Another Reason Hospitals Hate Medicare’s Site-Neutral Payment Plans

The CMS’ plan to eliminate Medicare payments for new off-campus outpatient departments has kicked up fierce opposition from hospitals. As the comment period comes to a close, hospitals argue it threatens not just lost revenue but also substantial and unavoidable legal risks.

The rule, proposed in July, would eliminate Medicare payments to hospitals for most services provided at off-campus departments that came into operation after Nov. 2, 2015. Instead, the payments would flow to physicians starting on Jan. 1, 2017, making it difficult for health systems to recoup capital or operational costs for the facilities, even though they are responsible for continuing to equip and maintain the off-campus offices.

While hospitals have complained loudly about the lost funds, attorneys say they could face an even bigger problem: running afoul of the Stark law and anti-kickback statute or losing out on drug discounts depending on how they structure their physician agreements.

“We think compliance is literally impossible come Jan. 1,” said Andrew Ruskin, a partner in the law firm Morgan Lewis & Bockius.

The proposed rule creates a complex web of liability concerns based on how a hospital is or isn’t reimbursed for running the off-site departments.

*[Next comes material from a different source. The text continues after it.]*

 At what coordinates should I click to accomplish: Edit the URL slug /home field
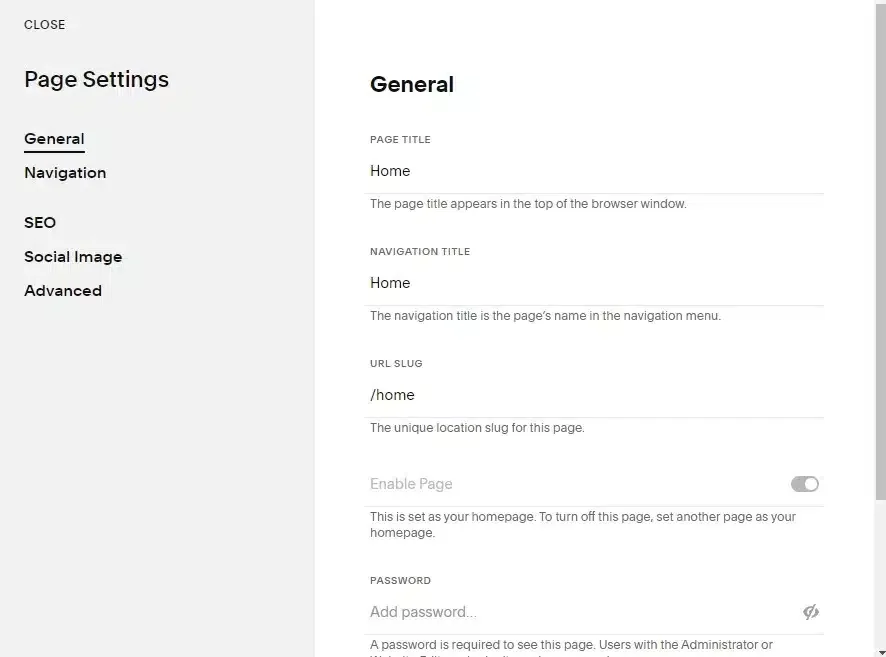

Congress called for the policy change in the Bipartisan Budget Act of 2015 based on recommendations from the Medicare Payment Advisory Commission. MedPAC noted the government was paying significantly more for the same procedures at hospital-owned ambulatory centers. The difference appeared to be a factor in the flurry of health systems buying physician practices.

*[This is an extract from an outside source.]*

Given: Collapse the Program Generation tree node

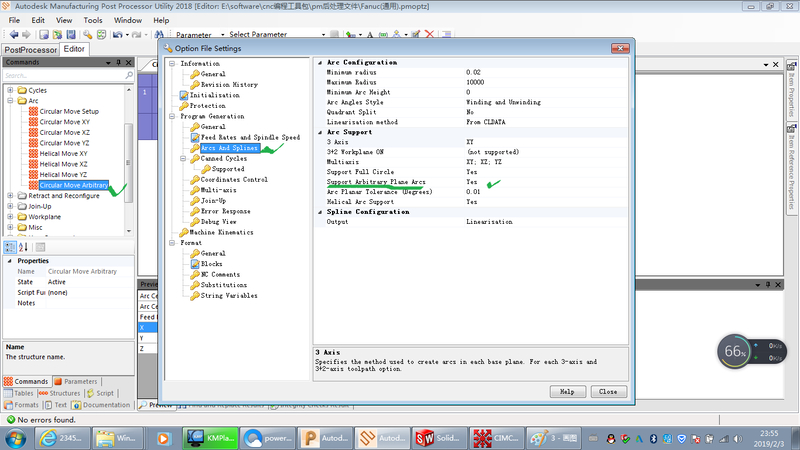Looking at the screenshot, I should (171, 116).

A hospital has to be the owner and operator in order for a facility to remain eligible for Medicare’s 340B drug pricing program.

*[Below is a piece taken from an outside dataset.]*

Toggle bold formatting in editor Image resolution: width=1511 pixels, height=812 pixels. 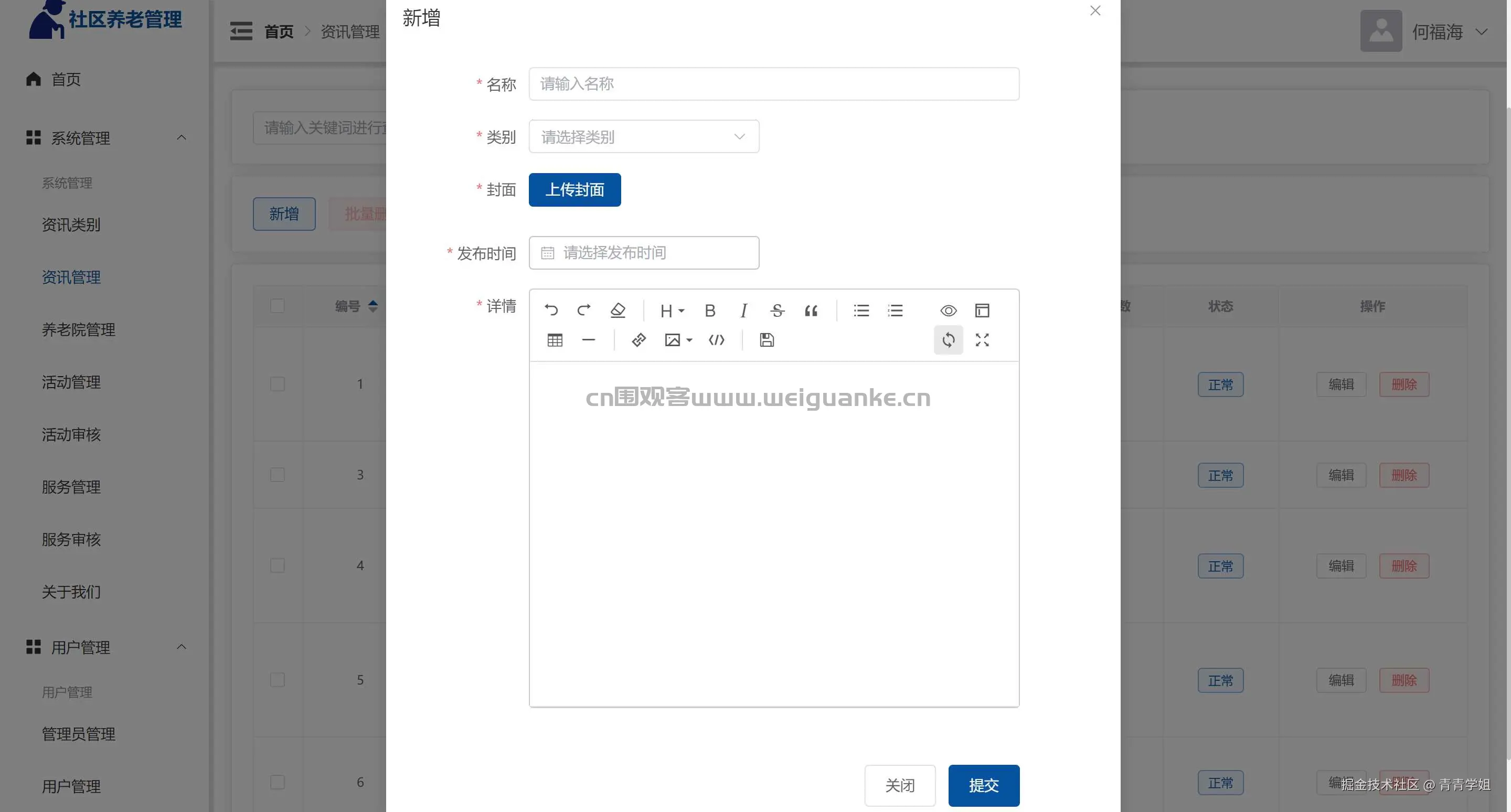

But under the Stark law, hospitals cannot provide physicians with office space, equipment or other services for less than fair market value without violating the statute’s referral and billing prohibitions and running the risk of a whistle-blower lawsuit.

Many hospitals rely on community physicians to run their off-campus hospital outpatient departments and don’t have existing agreements with those clinicians to charge for the operational costs. Entering into those deals with physicians would create a compensation arrangement under federal law that could also be problematic. Plus, it would be nearly impossible to negotiate such arrangements before the rule goes into effect.

“CMS should have recognized that before they even recognized the rule, Ruskin said. “They made a total gaffe here.”

Regardless of the underlying cost saving principles behind the payment policy change, lawyers say, the agency made it impossible to comply with the restrictions without risking untold penalties and legal expenses.

“This is really a cost saving measure,” said Sheree Kanner, a partner at Hogan Lovells, who conducted a legal analysis of the proposed rule on AHA’s behalf last month. “CMS has taken what we would consider to be a very narrow reading of the whole site-neutral provision. By taking this approach to paying in 2017, it’s placed a lot of risk at the feet of hospitals.”

According to a December 2015 report from the Congressional Budget Office, changing this outpatient payment policy will save Medicare $9.3 billion over 10 years. But the AHA says hospitals already have negative margins on Medicare patients and this change will make the situation worse. The site-neutral payments alone will cut Medicare outpatient payments by 2.7%, or $1.44 billion per year. And more cuts may follow, the association warned, noting that MedPAC has also recommended slashing evaluation and management (E/M) payments, which could drop hospital outpatient departments’ Medicare payments by $2.3 billion per year, or 5.5%.

That doesn’t include the compliance costs hospitals and their outpatient departments would face because of the legal liabilities associated with unintentional Stark and kickback violations.

Even if the CMS declines to investigate potential kickback allegations stemming from the site-neutral payment policy, whistle-blowers could sue hospitals recoup millions of dollars due to the strict liability standards of the laws. In a whistle-blower lawsuit, a hospital could receive penalties of between $11,000 and $22,000 for each claim submitted that violates the statutes, plus triple damages.

Congress in recent months has held hearings to address problems with the anti-kickback laws, and a congressional white paper in June even said the Stark law had created “a minefield for the healthcare industry.”

Lawmakers are considering expanding the law’s exceptions and waivers or even repealing parts or all of the statute, but it still remains to be seen when or if those efforts will come to fruition.

Although the CMS requested comments on fraud and abuse concerns regarding the site-neutral payment policy–it’s still unclear if the agency will, or can, postpone the policy in light of congressional mandate.

The CMS said that it is taking all stakeholder feedback into consideration before issuing its final rule. That’s expected to come in early November, giving hospitals just two months to come up with new, complex agreements with clinicians.